SET PROBLEM:
Rewrite the lines below, changing each "Screen dimensions" to "Display size" and leaving everything else unchanged.

━━ STORED ROWS ━━

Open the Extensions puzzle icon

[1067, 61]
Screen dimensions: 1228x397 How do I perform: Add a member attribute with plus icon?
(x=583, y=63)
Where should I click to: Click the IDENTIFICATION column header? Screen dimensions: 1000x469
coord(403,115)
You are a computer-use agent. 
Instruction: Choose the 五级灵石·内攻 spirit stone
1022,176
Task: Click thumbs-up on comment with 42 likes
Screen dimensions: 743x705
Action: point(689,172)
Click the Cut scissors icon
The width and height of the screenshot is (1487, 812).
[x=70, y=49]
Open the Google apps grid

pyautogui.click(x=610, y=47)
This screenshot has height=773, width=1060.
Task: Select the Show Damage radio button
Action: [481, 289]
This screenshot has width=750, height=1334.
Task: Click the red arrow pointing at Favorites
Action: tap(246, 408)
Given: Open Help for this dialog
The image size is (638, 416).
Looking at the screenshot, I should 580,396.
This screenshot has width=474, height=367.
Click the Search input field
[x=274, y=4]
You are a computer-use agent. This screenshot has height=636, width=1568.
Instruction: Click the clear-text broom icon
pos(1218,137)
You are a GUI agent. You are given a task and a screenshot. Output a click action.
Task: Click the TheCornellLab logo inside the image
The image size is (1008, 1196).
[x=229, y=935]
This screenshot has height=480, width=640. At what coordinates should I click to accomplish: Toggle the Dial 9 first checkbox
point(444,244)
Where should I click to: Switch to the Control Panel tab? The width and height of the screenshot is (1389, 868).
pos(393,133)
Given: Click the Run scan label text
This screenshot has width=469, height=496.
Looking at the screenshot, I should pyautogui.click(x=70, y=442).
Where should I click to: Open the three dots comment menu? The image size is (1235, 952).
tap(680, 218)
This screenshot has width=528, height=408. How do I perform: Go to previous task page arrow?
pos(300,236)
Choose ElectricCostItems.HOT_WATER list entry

━━━

WRITTEN ANSWER:
Open the Extensions puzzle icon

[1067, 61]
Display size: 1228x397 How do I perform: Add a member attribute with plus icon?
(x=583, y=63)
Where should I click to: Click the IDENTIFICATION column header? Display size: 1000x469
coord(403,115)
You are a computer-use agent. 
Instruction: Choose the 五级灵石·内攻 spirit stone
1022,176
Task: Click thumbs-up on comment with 42 likes
Display size: 743x705
Action: point(689,172)
Click the Cut scissors icon
The width and height of the screenshot is (1487, 812).
[x=70, y=49]
Open the Google apps grid

pyautogui.click(x=610, y=47)
This screenshot has height=773, width=1060.
Task: Select the Show Damage radio button
Action: [481, 289]
This screenshot has width=750, height=1334.
Task: Click the red arrow pointing at Favorites
Action: tap(246, 408)
Given: Open Help for this dialog
The image size is (638, 416).
Looking at the screenshot, I should 580,396.
This screenshot has width=474, height=367.
Click the Search input field
[x=274, y=4]
You are a computer-use agent. This screenshot has height=636, width=1568.
Instruction: Click the clear-text broom icon
pos(1218,137)
You are a GUI agent. You are given a task and a screenshot. Output a click action.
Task: Click the TheCornellLab logo inside the image
The image size is (1008, 1196).
[x=229, y=935]
This screenshot has height=480, width=640. At what coordinates should I click to accomplish: Toggle the Dial 9 first checkbox
point(444,244)
Where should I click to: Switch to the Control Panel tab? The width and height of the screenshot is (1389, 868).
pos(393,133)
Given: Click the Run scan label text
This screenshot has width=469, height=496.
Looking at the screenshot, I should pyautogui.click(x=70, y=442).
Where should I click to: Open the three dots comment menu? The image size is (1235, 952).
tap(680, 218)
This screenshot has width=528, height=408. How do I perform: Go to previous task page arrow?
pos(300,236)
Choose ElectricCostItems.HOT_WATER list entry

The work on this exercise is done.